Do you believe in spontaneous organic life from non living elements?
So after reading the whole thread, wanting to respond to other posts, I decided to come back to OP instead.
My short answer to the question is no.
It's challenging to understand what is meant by spontaneous in a technical sense. My dictionary defines it as:
performed or occurring as a result of a sudden inner impulse or inclination and without premeditation or external stimulus: the audience broke into spontaneous applause | a spontaneous display of affection.
• (of a person) having an open, natural, and uninhibited manner.
• (of a process or event) occurring without apparent external cause: spontaneous miscarriages.
• archaic (of a plant) growing naturally and without being tended or cultivated.
• Biology (of movement or activity in an organism) instinctive or involuntary: the spontaneous mechanical activity of circular smooth muscle.
The 'impulse or inclination' would be what produced the spontaneous action (or event).
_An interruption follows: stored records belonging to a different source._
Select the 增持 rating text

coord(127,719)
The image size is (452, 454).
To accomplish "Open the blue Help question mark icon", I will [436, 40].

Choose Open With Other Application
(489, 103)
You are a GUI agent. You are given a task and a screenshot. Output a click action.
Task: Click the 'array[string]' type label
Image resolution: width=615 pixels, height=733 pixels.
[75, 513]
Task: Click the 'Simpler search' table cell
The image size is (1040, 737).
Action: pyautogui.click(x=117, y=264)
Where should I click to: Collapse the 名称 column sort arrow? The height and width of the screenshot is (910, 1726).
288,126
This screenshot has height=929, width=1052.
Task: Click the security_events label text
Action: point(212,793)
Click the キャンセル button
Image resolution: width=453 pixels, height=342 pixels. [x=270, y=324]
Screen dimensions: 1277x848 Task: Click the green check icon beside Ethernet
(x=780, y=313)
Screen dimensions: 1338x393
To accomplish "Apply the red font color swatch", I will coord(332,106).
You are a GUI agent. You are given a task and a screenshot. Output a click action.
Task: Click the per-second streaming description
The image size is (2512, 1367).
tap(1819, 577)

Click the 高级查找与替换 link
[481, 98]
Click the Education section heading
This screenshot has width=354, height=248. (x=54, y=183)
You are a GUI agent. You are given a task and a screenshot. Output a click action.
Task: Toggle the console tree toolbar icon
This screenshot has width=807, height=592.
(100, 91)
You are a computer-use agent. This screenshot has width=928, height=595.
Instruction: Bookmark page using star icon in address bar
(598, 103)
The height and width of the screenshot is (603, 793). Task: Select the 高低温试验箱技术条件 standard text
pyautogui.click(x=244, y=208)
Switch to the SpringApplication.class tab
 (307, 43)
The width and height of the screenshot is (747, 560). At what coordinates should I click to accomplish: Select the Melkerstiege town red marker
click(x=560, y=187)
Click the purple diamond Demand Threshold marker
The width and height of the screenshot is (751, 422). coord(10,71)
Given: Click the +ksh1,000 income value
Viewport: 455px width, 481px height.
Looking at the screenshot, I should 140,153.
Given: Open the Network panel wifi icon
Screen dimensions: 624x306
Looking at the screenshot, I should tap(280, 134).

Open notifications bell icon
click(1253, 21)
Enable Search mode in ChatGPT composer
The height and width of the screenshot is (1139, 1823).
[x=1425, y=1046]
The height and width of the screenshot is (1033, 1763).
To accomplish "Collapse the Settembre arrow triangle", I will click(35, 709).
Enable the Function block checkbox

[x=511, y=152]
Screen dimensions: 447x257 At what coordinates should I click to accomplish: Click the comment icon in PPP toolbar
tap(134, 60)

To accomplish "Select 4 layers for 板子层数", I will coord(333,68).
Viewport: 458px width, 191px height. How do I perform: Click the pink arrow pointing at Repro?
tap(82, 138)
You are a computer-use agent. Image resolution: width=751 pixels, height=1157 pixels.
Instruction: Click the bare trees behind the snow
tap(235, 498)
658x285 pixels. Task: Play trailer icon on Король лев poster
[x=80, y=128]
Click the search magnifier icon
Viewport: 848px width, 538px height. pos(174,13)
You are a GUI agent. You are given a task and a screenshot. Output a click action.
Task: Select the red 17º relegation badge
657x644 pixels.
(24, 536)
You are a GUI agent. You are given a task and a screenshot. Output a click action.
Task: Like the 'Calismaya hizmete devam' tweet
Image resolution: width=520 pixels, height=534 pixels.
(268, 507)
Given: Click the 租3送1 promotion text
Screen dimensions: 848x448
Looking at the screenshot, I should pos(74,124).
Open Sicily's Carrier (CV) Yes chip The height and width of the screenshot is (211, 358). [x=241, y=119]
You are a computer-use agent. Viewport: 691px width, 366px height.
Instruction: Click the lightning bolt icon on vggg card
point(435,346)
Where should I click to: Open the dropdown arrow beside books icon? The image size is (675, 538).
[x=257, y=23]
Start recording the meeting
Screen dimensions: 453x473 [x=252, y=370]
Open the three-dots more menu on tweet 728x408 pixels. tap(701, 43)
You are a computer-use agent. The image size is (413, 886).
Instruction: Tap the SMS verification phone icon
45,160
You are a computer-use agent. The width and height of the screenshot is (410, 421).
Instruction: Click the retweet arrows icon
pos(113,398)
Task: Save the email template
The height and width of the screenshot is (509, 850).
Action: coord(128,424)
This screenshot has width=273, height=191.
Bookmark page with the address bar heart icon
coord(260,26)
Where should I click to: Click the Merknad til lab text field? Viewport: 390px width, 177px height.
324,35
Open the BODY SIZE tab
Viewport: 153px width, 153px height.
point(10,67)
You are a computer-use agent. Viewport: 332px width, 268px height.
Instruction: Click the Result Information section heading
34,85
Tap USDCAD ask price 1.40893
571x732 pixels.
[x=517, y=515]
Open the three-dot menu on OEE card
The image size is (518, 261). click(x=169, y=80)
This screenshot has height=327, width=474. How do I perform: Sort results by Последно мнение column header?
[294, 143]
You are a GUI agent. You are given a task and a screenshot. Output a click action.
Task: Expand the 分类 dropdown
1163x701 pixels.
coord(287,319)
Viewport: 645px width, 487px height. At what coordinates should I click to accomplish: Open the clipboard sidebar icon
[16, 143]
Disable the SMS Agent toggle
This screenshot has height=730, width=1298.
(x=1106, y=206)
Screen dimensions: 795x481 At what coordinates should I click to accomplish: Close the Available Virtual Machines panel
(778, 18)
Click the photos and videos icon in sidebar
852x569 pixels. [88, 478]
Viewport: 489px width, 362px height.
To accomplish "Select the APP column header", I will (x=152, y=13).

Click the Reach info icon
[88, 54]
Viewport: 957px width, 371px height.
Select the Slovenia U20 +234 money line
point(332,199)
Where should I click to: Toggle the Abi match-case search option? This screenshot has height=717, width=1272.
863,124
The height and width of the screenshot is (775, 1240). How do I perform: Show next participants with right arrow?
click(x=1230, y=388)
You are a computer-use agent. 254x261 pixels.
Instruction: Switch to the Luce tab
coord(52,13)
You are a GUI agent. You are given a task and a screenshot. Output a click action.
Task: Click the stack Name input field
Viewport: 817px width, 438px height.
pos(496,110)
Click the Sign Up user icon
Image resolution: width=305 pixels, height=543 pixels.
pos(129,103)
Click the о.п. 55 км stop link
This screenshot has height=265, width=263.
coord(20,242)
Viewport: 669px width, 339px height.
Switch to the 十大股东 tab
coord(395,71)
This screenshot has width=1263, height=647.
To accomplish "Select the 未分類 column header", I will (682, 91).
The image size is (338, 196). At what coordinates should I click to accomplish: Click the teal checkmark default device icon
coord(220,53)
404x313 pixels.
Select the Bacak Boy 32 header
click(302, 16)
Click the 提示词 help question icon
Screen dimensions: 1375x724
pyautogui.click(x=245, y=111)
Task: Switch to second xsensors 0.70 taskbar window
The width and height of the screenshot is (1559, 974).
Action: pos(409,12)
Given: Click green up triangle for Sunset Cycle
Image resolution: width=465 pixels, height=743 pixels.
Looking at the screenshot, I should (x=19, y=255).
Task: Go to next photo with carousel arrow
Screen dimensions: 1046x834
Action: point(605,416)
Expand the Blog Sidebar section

So, trying to apply it to the inquiry, it would mean non-living elements plausibly have impulses, presumably non-concious, that could result in an event known as organic life, or carbon based life.
I think it is possible, though not even sure I understand how to word it in a way that is fair, or sound. I also don't see how it is sound to assume it happened gradually. I'm tempted to cop out and say, "I don't know." Also tempted to say I don't think 'non-living elements' exist, which is another assumption and one that strikes me as reasonable as the above two.
If you walk back the Evolutionary theories to their beginning at some point you have to deal with this question.
Even if that first life in the form of bacteria came from some other planet hitched to an an asteroid or meteor you still have to get to the point of answering the question of how did that organism form.
Why?
What is the reason for having to answer that question?
I honestly don't get the rationale for having to account for that (today), from pretty much any perspective (religion, scientific, whatever). I get the desire to do it, not the need, as if someone is requiring it.
To me, if that question is so important, I could possibly think of other questions that seem as important about this tale of days gone by.
If you do believe in spontaneous life then please tell us how that happened and evidence for that theory.
If not then please tell us what other mechanism could have produced that first life or theory for how it happened.
This is my discussion so any theory including religious and philisophical will be allowed.
Being in the 'not' category, and having conviction in notion that life is eternal, I am unsure how to address the question. How did eternal life form? Is that a fair rephrasing of the inquiry within this thread given my position? Assuming it is, I'm far too tempted to go with the Law of Nature. Though even I recognize that as a cop out. I'm also a little hung up on the notion of 'forming' but perhaps that's taking the discussion to a place it (or OP) doesn't care to go. I'll just go with the idea that life formed by Being Itself.